Le lieu peut apparaître repoussant ou paradisiaque. L'appréciation dépend des besoins immédiats de cette machine animale que reste notre corps. Je vais en effet vous parler d'un local hautement sexué. Les WC, puisque nous sommes en Angleterre (water-closet), se distinguent en effet d'entrée par une inscription brève et un signe clair. Un pantalon, c'est pour les messieurs. Une jupe, c'est pour les dames, même si nombreuses se révèlent les personnes du deuxième sexe à porter aujourd'hui la culotte. Or voilà que des Anglais viennent bouleverser ces idées reçues! Les résident(e)s de Winchcombe viennent de faire connaissance avec des «toilettes ambulantes unisexes». De quoi s'agit-il?
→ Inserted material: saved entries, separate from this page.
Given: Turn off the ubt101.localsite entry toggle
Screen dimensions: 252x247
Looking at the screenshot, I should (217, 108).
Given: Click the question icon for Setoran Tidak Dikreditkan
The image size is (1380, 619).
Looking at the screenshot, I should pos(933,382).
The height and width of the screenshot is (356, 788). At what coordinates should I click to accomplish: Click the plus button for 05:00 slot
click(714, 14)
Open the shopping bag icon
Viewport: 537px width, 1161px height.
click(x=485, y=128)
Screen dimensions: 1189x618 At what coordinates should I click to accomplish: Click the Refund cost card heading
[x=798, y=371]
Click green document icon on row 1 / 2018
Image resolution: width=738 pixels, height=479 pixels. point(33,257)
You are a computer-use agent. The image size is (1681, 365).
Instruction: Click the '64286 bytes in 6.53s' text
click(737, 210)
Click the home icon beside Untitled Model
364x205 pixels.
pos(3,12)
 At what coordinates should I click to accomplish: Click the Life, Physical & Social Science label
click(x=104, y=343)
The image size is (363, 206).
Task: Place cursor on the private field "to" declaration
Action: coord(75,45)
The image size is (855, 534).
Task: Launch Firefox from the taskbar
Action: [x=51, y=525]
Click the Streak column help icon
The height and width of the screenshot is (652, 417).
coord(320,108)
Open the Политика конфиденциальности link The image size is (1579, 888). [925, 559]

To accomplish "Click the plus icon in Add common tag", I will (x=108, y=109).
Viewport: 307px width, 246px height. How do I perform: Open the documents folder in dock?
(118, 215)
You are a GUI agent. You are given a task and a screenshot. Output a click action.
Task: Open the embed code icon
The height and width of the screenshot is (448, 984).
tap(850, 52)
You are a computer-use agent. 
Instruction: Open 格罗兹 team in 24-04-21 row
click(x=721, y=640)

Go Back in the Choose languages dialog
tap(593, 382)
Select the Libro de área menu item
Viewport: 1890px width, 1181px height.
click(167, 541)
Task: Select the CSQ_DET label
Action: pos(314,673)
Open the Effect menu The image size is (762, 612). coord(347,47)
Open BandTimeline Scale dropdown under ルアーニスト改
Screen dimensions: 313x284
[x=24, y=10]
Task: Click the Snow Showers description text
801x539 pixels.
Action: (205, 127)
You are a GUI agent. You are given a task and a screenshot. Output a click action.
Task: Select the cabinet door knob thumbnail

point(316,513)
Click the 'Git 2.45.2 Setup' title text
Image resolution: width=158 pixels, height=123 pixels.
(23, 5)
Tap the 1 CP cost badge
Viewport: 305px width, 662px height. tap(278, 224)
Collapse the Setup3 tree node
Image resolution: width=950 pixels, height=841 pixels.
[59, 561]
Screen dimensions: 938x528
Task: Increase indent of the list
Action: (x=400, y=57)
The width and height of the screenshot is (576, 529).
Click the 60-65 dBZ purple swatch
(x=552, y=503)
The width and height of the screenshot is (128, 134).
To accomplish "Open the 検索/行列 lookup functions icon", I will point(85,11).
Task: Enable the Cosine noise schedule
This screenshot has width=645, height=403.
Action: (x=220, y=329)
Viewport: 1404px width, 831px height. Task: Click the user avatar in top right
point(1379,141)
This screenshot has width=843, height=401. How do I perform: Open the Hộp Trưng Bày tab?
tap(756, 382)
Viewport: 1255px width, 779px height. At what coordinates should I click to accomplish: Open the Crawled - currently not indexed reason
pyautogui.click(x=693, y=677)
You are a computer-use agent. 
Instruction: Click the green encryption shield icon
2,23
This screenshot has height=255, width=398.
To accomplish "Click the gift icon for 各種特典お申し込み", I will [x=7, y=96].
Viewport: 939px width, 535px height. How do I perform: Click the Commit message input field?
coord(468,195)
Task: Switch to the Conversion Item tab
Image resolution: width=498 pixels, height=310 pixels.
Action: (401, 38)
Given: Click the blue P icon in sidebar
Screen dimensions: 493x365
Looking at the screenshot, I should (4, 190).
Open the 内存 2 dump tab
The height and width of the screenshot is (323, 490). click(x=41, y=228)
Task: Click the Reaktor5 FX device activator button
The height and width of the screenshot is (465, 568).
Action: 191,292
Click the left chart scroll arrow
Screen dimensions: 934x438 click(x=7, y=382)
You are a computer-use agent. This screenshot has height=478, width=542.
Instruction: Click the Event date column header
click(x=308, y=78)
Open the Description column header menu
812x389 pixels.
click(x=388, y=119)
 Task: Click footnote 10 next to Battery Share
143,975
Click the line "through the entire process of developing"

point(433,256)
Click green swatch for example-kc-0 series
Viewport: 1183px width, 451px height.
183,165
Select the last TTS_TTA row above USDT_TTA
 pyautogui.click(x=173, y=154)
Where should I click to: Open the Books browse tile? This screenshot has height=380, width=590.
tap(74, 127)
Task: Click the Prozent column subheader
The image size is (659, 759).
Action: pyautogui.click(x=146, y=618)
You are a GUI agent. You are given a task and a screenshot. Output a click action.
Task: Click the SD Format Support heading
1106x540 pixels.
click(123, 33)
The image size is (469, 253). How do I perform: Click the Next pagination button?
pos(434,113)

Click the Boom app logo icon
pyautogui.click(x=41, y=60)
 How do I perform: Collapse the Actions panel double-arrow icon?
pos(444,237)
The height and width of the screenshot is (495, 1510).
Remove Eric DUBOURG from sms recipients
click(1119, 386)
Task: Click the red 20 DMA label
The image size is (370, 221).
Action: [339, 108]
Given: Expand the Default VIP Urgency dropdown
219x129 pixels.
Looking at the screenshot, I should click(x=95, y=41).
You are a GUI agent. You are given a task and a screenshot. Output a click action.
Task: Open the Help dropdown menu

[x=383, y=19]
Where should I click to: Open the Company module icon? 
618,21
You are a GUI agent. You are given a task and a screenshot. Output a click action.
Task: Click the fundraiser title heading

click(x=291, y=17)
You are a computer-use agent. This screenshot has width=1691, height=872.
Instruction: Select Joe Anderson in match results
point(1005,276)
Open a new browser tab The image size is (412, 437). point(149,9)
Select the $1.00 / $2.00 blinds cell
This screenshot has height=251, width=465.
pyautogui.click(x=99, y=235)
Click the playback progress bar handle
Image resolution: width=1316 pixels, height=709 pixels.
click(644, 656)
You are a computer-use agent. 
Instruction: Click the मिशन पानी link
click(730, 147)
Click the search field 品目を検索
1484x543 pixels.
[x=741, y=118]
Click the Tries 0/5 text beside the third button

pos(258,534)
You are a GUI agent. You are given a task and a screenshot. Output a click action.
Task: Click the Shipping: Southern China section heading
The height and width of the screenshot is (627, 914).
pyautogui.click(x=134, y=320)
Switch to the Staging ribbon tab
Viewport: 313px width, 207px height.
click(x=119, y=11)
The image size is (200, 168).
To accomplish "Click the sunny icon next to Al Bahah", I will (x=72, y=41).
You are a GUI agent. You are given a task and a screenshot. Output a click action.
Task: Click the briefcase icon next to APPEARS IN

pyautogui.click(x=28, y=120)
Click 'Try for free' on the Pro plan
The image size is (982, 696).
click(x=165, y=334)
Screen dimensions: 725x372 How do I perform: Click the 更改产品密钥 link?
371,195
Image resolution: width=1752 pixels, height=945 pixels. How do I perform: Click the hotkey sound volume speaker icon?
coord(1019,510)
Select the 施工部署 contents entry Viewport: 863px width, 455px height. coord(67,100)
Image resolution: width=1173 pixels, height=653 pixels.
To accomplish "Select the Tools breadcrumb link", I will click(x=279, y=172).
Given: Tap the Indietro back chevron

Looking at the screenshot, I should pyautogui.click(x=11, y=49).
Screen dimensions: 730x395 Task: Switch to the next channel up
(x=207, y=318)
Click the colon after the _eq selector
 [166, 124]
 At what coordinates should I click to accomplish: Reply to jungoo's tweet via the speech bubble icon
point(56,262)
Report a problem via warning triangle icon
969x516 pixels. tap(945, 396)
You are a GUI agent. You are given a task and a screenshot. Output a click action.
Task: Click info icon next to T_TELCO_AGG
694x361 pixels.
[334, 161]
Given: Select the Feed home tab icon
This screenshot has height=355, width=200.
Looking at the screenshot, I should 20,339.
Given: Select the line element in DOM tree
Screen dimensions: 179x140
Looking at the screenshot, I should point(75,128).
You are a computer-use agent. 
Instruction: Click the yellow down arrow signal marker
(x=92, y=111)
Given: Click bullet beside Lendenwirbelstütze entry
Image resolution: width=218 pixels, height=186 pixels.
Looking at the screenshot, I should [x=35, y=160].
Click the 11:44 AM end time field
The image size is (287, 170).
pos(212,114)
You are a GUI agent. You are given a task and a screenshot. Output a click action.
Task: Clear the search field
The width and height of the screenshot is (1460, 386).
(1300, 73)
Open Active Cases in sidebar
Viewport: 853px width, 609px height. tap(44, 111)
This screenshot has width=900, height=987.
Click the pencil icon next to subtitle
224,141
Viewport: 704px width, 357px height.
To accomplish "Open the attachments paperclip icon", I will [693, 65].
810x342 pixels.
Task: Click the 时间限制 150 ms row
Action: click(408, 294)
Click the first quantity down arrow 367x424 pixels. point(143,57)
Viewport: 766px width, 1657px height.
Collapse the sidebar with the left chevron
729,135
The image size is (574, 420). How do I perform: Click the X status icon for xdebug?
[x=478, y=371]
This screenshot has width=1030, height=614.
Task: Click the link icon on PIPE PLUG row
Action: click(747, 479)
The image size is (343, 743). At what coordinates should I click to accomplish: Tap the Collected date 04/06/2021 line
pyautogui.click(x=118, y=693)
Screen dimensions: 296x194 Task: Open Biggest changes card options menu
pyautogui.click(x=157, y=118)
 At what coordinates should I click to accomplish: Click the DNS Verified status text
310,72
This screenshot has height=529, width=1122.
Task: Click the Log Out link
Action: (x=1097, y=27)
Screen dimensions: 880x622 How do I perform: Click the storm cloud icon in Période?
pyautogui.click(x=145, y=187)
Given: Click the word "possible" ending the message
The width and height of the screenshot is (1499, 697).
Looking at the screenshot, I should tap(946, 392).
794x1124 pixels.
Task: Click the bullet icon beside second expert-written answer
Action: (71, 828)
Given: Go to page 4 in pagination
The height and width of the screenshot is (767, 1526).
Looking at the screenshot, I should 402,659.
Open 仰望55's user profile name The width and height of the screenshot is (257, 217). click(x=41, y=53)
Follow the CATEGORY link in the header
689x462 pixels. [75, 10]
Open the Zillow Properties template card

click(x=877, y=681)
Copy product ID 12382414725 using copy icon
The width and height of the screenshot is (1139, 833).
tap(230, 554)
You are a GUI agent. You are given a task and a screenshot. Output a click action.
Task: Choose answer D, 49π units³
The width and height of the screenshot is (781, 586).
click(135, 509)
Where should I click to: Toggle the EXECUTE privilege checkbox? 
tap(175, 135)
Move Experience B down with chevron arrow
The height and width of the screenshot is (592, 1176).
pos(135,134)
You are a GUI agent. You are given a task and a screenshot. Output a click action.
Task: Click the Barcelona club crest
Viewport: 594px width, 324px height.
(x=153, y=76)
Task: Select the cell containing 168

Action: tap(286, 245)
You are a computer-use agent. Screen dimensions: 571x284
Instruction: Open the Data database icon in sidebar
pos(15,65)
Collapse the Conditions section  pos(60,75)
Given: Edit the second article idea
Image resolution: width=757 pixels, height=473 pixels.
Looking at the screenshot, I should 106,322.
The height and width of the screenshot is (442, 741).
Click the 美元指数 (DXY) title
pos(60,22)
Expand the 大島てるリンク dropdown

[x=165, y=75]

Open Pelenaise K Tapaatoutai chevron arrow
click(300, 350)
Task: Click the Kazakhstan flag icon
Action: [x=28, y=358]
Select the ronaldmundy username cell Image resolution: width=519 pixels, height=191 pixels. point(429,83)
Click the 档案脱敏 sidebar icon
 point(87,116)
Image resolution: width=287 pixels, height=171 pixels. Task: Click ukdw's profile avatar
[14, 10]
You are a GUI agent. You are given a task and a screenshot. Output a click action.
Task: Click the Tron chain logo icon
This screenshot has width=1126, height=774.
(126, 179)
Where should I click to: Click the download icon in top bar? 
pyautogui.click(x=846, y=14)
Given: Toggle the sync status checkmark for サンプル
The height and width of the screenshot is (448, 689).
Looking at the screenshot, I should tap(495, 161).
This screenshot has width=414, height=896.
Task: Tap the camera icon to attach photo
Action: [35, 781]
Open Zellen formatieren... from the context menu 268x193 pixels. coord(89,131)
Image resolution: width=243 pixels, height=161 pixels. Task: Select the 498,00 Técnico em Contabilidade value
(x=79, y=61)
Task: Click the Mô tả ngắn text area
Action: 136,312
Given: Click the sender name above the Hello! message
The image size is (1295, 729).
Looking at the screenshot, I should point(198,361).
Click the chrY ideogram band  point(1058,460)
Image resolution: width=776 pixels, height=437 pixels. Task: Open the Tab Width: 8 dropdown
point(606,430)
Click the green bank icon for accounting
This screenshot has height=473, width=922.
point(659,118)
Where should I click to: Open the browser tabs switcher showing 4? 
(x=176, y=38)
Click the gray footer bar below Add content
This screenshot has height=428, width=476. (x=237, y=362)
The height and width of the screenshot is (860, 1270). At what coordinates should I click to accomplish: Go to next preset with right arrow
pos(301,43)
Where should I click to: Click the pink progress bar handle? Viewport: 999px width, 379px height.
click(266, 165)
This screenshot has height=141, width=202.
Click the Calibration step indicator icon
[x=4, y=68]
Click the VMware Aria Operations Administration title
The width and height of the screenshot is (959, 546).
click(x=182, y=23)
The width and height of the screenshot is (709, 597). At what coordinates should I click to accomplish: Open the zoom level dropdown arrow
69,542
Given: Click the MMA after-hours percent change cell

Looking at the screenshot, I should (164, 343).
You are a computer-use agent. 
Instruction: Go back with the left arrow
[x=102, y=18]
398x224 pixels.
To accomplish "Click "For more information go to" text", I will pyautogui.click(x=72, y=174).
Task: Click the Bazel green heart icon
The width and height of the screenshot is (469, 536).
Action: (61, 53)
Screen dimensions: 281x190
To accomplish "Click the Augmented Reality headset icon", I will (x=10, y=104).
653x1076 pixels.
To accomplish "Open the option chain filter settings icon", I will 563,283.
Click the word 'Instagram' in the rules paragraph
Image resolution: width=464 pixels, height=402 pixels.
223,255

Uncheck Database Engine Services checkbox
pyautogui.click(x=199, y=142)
De petits endroits adaptés à tout le monde. D'abord, ils ne sont pas si petits que ça. Les handicapés peuvent les utiliser, et Dieu sait si ces derniers ont aujourd'hui le vent en poupe. Ensuite, vous l'avez déjà compris, les hommes comme les femmes osent les emprunter (sans être pour autant obligés de les rendre).
La chose a quelque peu chiffonné les responsables régionaux qui, comme chacun sait, sont payés pour ça. Bien loin du pays de nos «ferrazzinettes» (1), ceux-ci ont jugé l'appellation «déroutante». Ils ont donc demandé aux architectes (car il a fallu des architectes pour construire ça!) de changer la dénomination. Choqués par l'ambivalence du nom, les édiles voulaient qu'on parle d'«urinoirs ambulants». Las! Une association de protection de la langue anglaise s'y est opposée. Pour elle les mots «urinoir ambulant» ne veulent tout simplement rien dire. C'est que ces membres n'ont jamais employé pour paraphraser Molière, d'aussi précieux édicules (2).
Au point où nous en sommes, il reste permis de se pencher sur le sexisme originel des cuvettes et de leurs couvercles. Parce qu'enfin, chez soi, ou chez des amis, il n'existe qu'un lieu pour tous. Et la pudeur bien légitime de chacun n'en souffre pas. Les personnes les plus convenables parlent d'aller se laver les mains. Les gens normaux demandent «où c'est». Les grossiers, car il y en restera toujours en ce bas monde, diront qu'ils vont lâcher un fil ou autre chose. Ils sont rares. Il subsiste une gêne chez la plupart des individus vis-à-vis des excréments. A côté, le sexe fait presque chic. On se souvient de la manière, assez cruelle, dont Luis Buñuel s'en est moqué au cinéma dans «Le Fantôme de la liberté». Les gens sont assis sur des cuvettes autour d'une table et vont se cacher pour manger...
Mais tout ceci nous éloigne de Winchcombe, qui vient de faire tomber un bastion de l'inégalité. Saluons plutôt les pionniers. A quand, enfin, des toilettes pour tous (3)?
(1) Il s'agit là des WC de luxe prévus par note ex-édile Christian Ferrazzino pour la Rade.
(2) Je pense bien sûr aux «Précieuses ridicules».
(3) Avec une exception culturelle pour l'urinoir, bien sûr!